WHAT YOU NEED TO DO => Go through the data underneath and copy every line exactly.
(Beginning of RECORDS PROVIDED)
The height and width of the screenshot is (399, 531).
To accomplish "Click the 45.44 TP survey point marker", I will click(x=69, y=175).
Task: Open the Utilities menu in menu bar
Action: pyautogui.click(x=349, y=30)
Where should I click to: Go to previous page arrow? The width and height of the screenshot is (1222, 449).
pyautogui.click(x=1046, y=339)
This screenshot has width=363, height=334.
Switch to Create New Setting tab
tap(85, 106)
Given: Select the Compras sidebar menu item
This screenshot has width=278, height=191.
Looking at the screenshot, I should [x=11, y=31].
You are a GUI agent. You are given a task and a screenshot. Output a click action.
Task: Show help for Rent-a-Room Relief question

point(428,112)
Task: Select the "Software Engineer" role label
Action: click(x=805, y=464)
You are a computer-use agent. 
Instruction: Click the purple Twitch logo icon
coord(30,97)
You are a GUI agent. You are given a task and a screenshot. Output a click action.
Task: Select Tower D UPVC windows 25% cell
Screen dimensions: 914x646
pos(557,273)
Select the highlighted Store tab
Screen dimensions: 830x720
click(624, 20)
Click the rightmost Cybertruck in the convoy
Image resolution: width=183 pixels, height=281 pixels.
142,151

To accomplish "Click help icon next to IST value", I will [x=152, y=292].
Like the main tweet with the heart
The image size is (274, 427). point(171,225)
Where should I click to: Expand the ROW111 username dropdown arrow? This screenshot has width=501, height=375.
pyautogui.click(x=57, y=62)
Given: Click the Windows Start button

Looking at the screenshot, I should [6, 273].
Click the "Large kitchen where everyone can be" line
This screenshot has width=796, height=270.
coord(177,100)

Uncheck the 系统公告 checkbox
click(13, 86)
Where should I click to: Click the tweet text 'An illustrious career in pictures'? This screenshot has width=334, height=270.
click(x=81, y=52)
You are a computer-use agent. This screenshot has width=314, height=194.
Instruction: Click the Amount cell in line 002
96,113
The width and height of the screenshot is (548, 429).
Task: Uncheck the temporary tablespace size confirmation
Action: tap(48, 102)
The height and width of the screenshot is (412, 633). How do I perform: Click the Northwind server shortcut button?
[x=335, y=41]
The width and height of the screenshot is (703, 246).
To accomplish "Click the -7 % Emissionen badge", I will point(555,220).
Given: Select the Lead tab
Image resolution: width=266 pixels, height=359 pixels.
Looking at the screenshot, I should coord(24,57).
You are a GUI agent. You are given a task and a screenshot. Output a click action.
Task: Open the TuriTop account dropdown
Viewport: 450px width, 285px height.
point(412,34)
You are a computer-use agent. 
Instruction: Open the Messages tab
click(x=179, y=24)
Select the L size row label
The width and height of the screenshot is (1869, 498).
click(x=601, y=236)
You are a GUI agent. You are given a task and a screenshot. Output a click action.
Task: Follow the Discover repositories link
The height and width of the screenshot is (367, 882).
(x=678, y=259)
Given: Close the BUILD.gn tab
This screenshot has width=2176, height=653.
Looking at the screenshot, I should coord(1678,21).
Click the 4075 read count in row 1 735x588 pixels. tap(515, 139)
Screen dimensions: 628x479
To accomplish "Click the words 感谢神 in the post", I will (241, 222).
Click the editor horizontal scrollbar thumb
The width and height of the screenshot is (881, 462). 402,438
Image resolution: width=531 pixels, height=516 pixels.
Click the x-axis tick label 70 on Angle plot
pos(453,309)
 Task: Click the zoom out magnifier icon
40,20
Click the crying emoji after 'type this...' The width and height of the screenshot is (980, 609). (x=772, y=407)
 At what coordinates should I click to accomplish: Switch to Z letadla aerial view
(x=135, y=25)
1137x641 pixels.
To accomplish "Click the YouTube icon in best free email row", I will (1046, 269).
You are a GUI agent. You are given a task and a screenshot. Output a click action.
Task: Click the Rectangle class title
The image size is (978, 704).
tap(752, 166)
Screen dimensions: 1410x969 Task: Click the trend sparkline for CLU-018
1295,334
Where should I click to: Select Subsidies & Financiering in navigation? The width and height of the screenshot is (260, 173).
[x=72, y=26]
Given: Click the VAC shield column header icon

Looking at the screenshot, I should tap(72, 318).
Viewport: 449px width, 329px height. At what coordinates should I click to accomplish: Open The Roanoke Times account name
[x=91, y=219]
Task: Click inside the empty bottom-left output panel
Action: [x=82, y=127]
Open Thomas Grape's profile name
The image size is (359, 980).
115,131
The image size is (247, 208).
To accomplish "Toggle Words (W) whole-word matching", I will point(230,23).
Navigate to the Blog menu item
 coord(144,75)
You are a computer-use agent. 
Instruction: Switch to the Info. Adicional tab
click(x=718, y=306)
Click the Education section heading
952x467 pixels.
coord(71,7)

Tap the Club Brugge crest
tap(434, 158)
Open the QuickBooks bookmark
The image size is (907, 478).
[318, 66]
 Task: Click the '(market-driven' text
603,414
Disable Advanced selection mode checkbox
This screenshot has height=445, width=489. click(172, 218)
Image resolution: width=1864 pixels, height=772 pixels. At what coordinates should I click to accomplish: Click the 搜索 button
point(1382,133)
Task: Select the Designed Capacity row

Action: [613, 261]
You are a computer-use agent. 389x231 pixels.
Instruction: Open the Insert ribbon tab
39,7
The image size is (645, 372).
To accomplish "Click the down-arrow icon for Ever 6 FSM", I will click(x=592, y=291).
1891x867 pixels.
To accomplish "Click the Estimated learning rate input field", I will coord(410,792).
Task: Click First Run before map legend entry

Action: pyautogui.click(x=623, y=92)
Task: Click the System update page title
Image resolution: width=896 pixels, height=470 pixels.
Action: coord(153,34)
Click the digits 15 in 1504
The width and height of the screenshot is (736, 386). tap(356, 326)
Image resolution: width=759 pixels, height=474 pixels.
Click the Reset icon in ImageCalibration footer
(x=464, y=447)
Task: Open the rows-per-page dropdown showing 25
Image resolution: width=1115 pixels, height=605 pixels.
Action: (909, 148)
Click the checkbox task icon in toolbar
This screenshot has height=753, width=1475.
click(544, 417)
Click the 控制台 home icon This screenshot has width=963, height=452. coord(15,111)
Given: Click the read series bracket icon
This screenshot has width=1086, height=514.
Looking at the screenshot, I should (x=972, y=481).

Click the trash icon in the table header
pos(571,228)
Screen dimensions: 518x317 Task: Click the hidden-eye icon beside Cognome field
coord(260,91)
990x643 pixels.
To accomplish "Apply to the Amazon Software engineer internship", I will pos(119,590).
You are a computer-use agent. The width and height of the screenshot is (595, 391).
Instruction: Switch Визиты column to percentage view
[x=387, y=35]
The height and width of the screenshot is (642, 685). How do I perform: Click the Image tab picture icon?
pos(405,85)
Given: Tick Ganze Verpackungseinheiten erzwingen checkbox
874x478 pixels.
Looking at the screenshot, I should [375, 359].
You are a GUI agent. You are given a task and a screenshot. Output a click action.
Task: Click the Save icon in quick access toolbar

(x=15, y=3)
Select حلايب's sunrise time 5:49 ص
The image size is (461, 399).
(End of RECORDS PROVIDED)
RESPONSE BOX =>
The height and width of the screenshot is (399, 531).
To accomplish "Click the 45.44 TP survey point marker", I will click(x=69, y=175).
Task: Open the Utilities menu in menu bar
Action: pyautogui.click(x=349, y=30)
Where should I click to: Go to previous page arrow? The width and height of the screenshot is (1222, 449).
pyautogui.click(x=1046, y=339)
This screenshot has width=363, height=334.
Switch to Create New Setting tab
tap(85, 106)
Given: Select the Compras sidebar menu item
This screenshot has width=278, height=191.
Looking at the screenshot, I should [x=11, y=31].
You are a GUI agent. You are given a task and a screenshot. Output a click action.
Task: Show help for Rent-a-Room Relief question

point(428,112)
Task: Select the "Software Engineer" role label
Action: click(x=805, y=464)
You are a computer-use agent. 
Instruction: Click the purple Twitch logo icon
coord(30,97)
You are a GUI agent. You are given a task and a screenshot. Output a click action.
Task: Select Tower D UPVC windows 25% cell
Screen dimensions: 914x646
pos(557,273)
Select the highlighted Store tab
Screen dimensions: 830x720
click(624, 20)
Click the rightmost Cybertruck in the convoy
Image resolution: width=183 pixels, height=281 pixels.
142,151

To accomplish "Click help icon next to IST value", I will [x=152, y=292].
Like the main tweet with the heart
The image size is (274, 427). point(171,225)
Where should I click to: Expand the ROW111 username dropdown arrow? This screenshot has width=501, height=375.
pyautogui.click(x=57, y=62)
Given: Click the Windows Start button

Looking at the screenshot, I should [6, 273].
Click the "Large kitchen where everyone can be" line
This screenshot has width=796, height=270.
coord(177,100)

Uncheck the 系统公告 checkbox
click(13, 86)
Where should I click to: Click the tweet text 'An illustrious career in pictures'? This screenshot has width=334, height=270.
click(x=81, y=52)
You are a computer-use agent. This screenshot has width=314, height=194.
Instruction: Click the Amount cell in line 002
96,113
The width and height of the screenshot is (548, 429).
Task: Uncheck the temporary tablespace size confirmation
Action: tap(48, 102)
The height and width of the screenshot is (412, 633). How do I perform: Click the Northwind server shortcut button?
[x=335, y=41]
The width and height of the screenshot is (703, 246).
To accomplish "Click the -7 % Emissionen badge", I will point(555,220).
Given: Select the Lead tab
Image resolution: width=266 pixels, height=359 pixels.
Looking at the screenshot, I should coord(24,57).
You are a GUI agent. You are given a task and a screenshot. Output a click action.
Task: Open the TuriTop account dropdown
Viewport: 450px width, 285px height.
point(412,34)
You are a computer-use agent. 
Instruction: Open the Messages tab
click(x=179, y=24)
Select the L size row label
The width and height of the screenshot is (1869, 498).
click(x=601, y=236)
You are a GUI agent. You are given a task and a screenshot. Output a click action.
Task: Follow the Discover repositories link
The height and width of the screenshot is (367, 882).
(x=678, y=259)
Given: Close the BUILD.gn tab
This screenshot has width=2176, height=653.
Looking at the screenshot, I should coord(1678,21).
Click the 4075 read count in row 1 735x588 pixels. tap(515, 139)
Screen dimensions: 628x479
To accomplish "Click the words 感谢神 in the post", I will (241, 222).
Click the editor horizontal scrollbar thumb
The width and height of the screenshot is (881, 462). 402,438
Image resolution: width=531 pixels, height=516 pixels.
Click the x-axis tick label 70 on Angle plot
pos(453,309)
 Task: Click the zoom out magnifier icon
40,20
Click the crying emoji after 'type this...' The width and height of the screenshot is (980, 609). (x=772, y=407)
 At what coordinates should I click to accomplish: Switch to Z letadla aerial view
(x=135, y=25)
1137x641 pixels.
To accomplish "Click the YouTube icon in best free email row", I will (1046, 269).
You are a GUI agent. You are given a task and a screenshot. Output a click action.
Task: Click the Rectangle class title
The image size is (978, 704).
tap(752, 166)
Screen dimensions: 1410x969 Task: Click the trend sparkline for CLU-018
1295,334
Where should I click to: Select Subsidies & Financiering in navigation? The width and height of the screenshot is (260, 173).
[x=72, y=26]
Given: Click the VAC shield column header icon

Looking at the screenshot, I should tap(72, 318).
Viewport: 449px width, 329px height. At what coordinates should I click to accomplish: Open The Roanoke Times account name
[x=91, y=219]
Task: Click inside the empty bottom-left output panel
Action: [x=82, y=127]
Open Thomas Grape's profile name
The image size is (359, 980).
115,131
The image size is (247, 208).
To accomplish "Toggle Words (W) whole-word matching", I will point(230,23).
Navigate to the Blog menu item
 coord(144,75)
You are a computer-use agent. 
Instruction: Switch to the Info. Adicional tab
click(x=718, y=306)
Click the Education section heading
952x467 pixels.
coord(71,7)

Tap the Club Brugge crest
tap(434, 158)
Open the QuickBooks bookmark
The image size is (907, 478).
[318, 66]
 Task: Click the '(market-driven' text
603,414
Disable Advanced selection mode checkbox
This screenshot has height=445, width=489. click(172, 218)
Image resolution: width=1864 pixels, height=772 pixels. At what coordinates should I click to accomplish: Click the 搜索 button
point(1382,133)
Task: Select the Designed Capacity row

Action: [613, 261]
You are a computer-use agent. 389x231 pixels.
Instruction: Open the Insert ribbon tab
39,7
The image size is (645, 372).
To accomplish "Click the down-arrow icon for Ever 6 FSM", I will click(x=592, y=291).
1891x867 pixels.
To accomplish "Click the Estimated learning rate input field", I will coord(410,792).
Task: Click First Run before map legend entry

Action: pyautogui.click(x=623, y=92)
Task: Click the System update page title
Image resolution: width=896 pixels, height=470 pixels.
Action: coord(153,34)
Click the digits 15 in 1504
The width and height of the screenshot is (736, 386). tap(356, 326)
Image resolution: width=759 pixels, height=474 pixels.
Click the Reset icon in ImageCalibration footer
(x=464, y=447)
Task: Open the rows-per-page dropdown showing 25
Image resolution: width=1115 pixels, height=605 pixels.
Action: (909, 148)
Click the checkbox task icon in toolbar
This screenshot has height=753, width=1475.
click(544, 417)
Click the 控制台 home icon This screenshot has width=963, height=452. coord(15,111)
Given: Click the read series bracket icon
This screenshot has width=1086, height=514.
Looking at the screenshot, I should (x=972, y=481).

Click the trash icon in the table header
pos(571,228)
Screen dimensions: 518x317 Task: Click the hidden-eye icon beside Cognome field
coord(260,91)
990x643 pixels.
To accomplish "Apply to the Amazon Software engineer internship", I will pos(119,590).
You are a computer-use agent. The width and height of the screenshot is (595, 391).
Instruction: Switch Визиты column to percentage view
[x=387, y=35]
The height and width of the screenshot is (642, 685). How do I perform: Click the Image tab picture icon?
pos(405,85)
Given: Tick Ganze Verpackungseinheiten erzwingen checkbox
874x478 pixels.
Looking at the screenshot, I should [375, 359].
You are a GUI agent. You are given a task and a screenshot. Output a click action.
Task: Click the Save icon in quick access toolbar

(x=15, y=3)
Select حلايب's sunrise time 5:49 ص
The image size is (461, 399).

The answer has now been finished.